##### Gezeigter Textauszug
Ganz im Gegenteil. Ich nutze z.B. Squash-Portage, d.h. der Portage ist eigentlich ein SquashFS-Image. Und da will ich die Overlays auch in diesem Image drinstehen haben. Entsprechend liegen die Overlays bei mir exakt unter /usr/portage/local. Funktioniert schon seit Jahren prächtig.

----------

## Josef.95

 *musv wrote:*   

>  *Josef.95 wrote:*   Hm, /usr/portage/local ist wahrscheinlich auch nicht der beste Ort um ein Overlay anzulegen - nutze dafür zb besser /usr/local/portage
> 
> oder wo auch immer, aber möglichst nicht im Tree unter /usr/portage 
> 
> Ganz im Gegenteil. Ich nutze z.B. Squash-Portage, d.h. der Portage ist eigentlich ein SquashFS-Image. Und da will ich die Overlays auch in diesem Image drinstehen haben. Entsprechend liegen die Overlays bei mir exakt unter /usr/portage/local. Funktioniert schon seit Jahren prächtig.
##########
Aufgaben.
(A) Welchen Ort empfiehlt Josef.95 im Textauszug über Portage-Overlays stattdessen für das Anlegen eines Overlays?
(B) Führen Sie den Textauszug über Portage-Overlays mit einer kurzen Antwort von Josef.95 fort.
Die nachstehenden Daten werden hierfür nicht benötigt.
##### Gezeigte Daten
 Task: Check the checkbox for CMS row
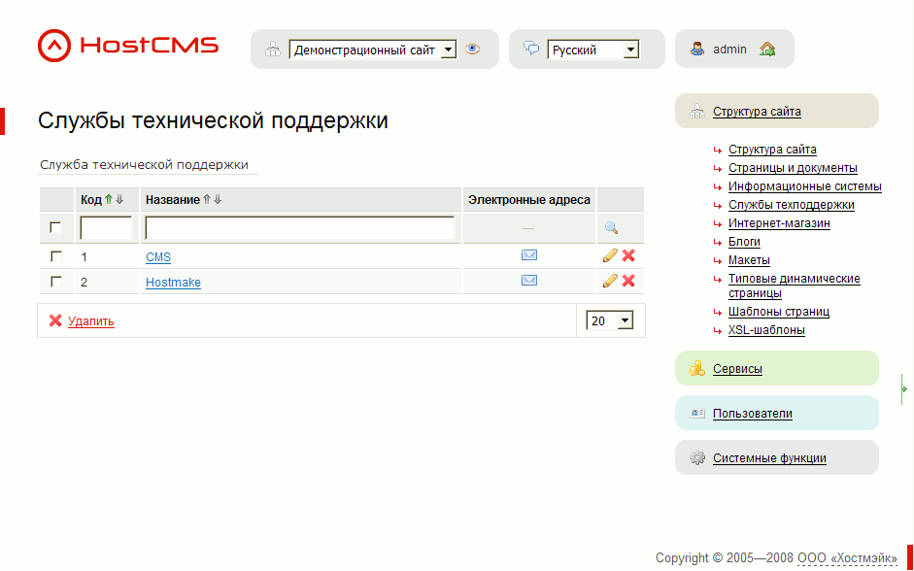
##########
Lösungen je Aufgabe.
(A) /usr/local/portage

(B)
 

Ja ok, im PORTAGE_RSYNC_OPTS ist --exclude=/distfiles --exclude=/local --exclude=/packages"

normal mit gesetzt. Ich würde mein lokales Overlay dennoch nicht dort ablegen - zumindest nicht ohne stets aktuelle Backups.

Aber nungut, muss bzw kann jeder für sich selbst entscheiden :)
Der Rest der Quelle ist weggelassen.